Seniors hospitalized for non-life-threatening conditions are at higher risk of confusion, complications and death compared to elders treated at home. Potentially avoidable hospitalizations (PAH) may occur if long-term care homes (LTCHs) staff do not identify early warning signs of illness, missing opportunities to modify care plans before residents are in crisis.
This project aimed to adapt and test the E-INTERACT tools for use in Canadian LTCHs to proactively identify residents at risk of transfer to emergency departments (ED) and/or death in the Greater Toronto Area and Calgary, with potential for spread across Canada.
This webinar will describe lessons learned throughout the research study, including challenges with implementation and barriers encountered for the use of the tools in the Canadian context.
Michelle Grinman, MD, FRCPC, MPH is a Clinical Assistant Professor in the Section of General Internal Medicine at the University of Calgary and a General Internal Medicine Specialist with Alberta Health Services. She is also the Medical Lead for the Seniors, Palliative and Continuing Care portfolio in the Calgary Zone and the Medical Lead for the Complex Care Hub program. She has worked in both Toronto and Calgary on developing integrated healthcare delivery models of care for vulnerable elders and medically complex patients. She completed her MD from the University of Calgary, residency from the University of Alberta and a General Internal Medicine Fellowship at the University of Toronto. She has also completed a Master of Public Health from Johns Hopkins University and a certificate in Quality Improvement from IDEAS in Ontario.
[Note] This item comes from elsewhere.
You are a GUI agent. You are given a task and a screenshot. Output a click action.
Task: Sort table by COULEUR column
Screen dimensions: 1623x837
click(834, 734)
Greta Cummings, RN, PhD, FCAHS, FAAN is a member of the Canadian Institutes on Health Research (CIHR) Advisory Board for Cancer. She also leads the CLEAR OUTCOMES (Connecting Leadership, Education & Research) research program and within it the Older Persons’ Transitions in Care (OPTIC) research program which examines the quality of transitions of frail elderly clients across three care settings: Continuing Care facilities, Emergency Medical Services and Emergency Departments. In OPTIC, we aim to develop, implement and evaluate interventions to avoid unnecessary transitions for frail seniors and to improve those that must occur. Within the OPTIC program, numerous studies are underway, funded by the Canadian Institutes of Health Research and the Covenant Health National Centre of Excellence in Seniors Health and Wellness.